We are generally approached by investors, management, counsel or advisors prior to the execution of the transaction documents. Our engagement becomes effective upon signing, but no fees are due until closing. On occasion we are engaged post-closing to replace a representative when issues arise and/or the person is unwilling, unable or lacks the experience to handle the burden and responsibilities of the job.

+ How does the relationship work?

In our engagements a small group of selling shareholders is appointed as our advisory group for purposes of important decision-making during the post-closing period. We advise, consult with, and report to the advisory group when issues arise. The advisory group though has final authority on all material decisions affecting the shareholders’ economic interests, such as resolution of purchase price adjustments and settlement of indemnification claims or earn-out disputes..

+ How will Fortis assign resources to my deal?

We assign at least two members of our executive team to every transaction, ensuring that clients receive immediate senior-level attention to every important matter.

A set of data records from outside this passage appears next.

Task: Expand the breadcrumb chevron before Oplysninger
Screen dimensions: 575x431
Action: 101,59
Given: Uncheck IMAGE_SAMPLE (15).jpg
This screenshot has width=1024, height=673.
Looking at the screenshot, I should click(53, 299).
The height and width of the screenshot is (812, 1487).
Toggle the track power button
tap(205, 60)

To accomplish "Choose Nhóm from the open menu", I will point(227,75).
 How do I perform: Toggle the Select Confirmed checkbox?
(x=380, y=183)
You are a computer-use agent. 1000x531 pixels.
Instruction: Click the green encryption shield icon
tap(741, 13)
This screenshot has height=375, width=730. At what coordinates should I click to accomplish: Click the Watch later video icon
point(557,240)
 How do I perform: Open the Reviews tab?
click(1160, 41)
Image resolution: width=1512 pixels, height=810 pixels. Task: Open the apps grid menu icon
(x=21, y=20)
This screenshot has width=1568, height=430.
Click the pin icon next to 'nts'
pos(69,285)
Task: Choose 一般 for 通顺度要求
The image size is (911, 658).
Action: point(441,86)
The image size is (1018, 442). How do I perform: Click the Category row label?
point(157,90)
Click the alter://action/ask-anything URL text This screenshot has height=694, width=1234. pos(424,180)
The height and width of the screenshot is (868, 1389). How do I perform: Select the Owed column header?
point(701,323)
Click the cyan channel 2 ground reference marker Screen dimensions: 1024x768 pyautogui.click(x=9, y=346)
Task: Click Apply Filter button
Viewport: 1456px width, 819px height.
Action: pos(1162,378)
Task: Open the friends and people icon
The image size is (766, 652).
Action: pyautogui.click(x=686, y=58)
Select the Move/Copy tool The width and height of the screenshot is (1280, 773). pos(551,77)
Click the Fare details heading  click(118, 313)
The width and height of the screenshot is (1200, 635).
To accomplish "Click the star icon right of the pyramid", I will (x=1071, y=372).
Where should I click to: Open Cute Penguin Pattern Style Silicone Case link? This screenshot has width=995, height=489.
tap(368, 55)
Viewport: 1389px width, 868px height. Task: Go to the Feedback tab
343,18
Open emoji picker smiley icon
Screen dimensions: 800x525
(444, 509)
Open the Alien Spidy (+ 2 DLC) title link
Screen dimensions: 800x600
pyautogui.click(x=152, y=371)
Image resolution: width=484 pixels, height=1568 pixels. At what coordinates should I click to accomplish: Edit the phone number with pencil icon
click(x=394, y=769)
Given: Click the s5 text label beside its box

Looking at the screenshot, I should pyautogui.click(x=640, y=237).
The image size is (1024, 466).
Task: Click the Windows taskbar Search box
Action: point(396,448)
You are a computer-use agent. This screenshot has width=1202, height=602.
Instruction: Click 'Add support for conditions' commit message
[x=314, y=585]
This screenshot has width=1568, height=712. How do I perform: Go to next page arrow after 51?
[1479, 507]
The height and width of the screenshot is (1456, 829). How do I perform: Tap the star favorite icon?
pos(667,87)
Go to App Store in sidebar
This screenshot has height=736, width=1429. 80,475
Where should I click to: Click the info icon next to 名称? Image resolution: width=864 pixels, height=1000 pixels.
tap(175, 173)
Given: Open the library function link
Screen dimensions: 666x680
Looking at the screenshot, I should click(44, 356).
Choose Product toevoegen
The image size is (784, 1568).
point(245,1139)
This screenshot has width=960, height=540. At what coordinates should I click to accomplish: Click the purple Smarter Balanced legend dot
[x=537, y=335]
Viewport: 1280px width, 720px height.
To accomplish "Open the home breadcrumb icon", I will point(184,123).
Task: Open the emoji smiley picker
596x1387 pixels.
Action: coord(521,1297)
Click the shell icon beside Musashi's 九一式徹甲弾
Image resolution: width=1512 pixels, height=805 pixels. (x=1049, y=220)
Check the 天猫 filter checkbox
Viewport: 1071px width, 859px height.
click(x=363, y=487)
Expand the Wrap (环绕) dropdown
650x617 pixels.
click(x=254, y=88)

We also assign experienced client service personnel to respond to any and all shareholder questions.

+ How are we compensated?

We offer flexible fee structures to meet the particular needs and interests of our clients. The fee is negotiated at the time of engagement and is based on the duration and complexity of the post-closing period and the anticipated scope of our responsibilities. In most cases, clients select a flat fee payable at closing. The fee covers all of our advisory and administrative services. The fee is borne ratably by all shareholders, which tends to make it cost-effective to each shareholder on an individual basis.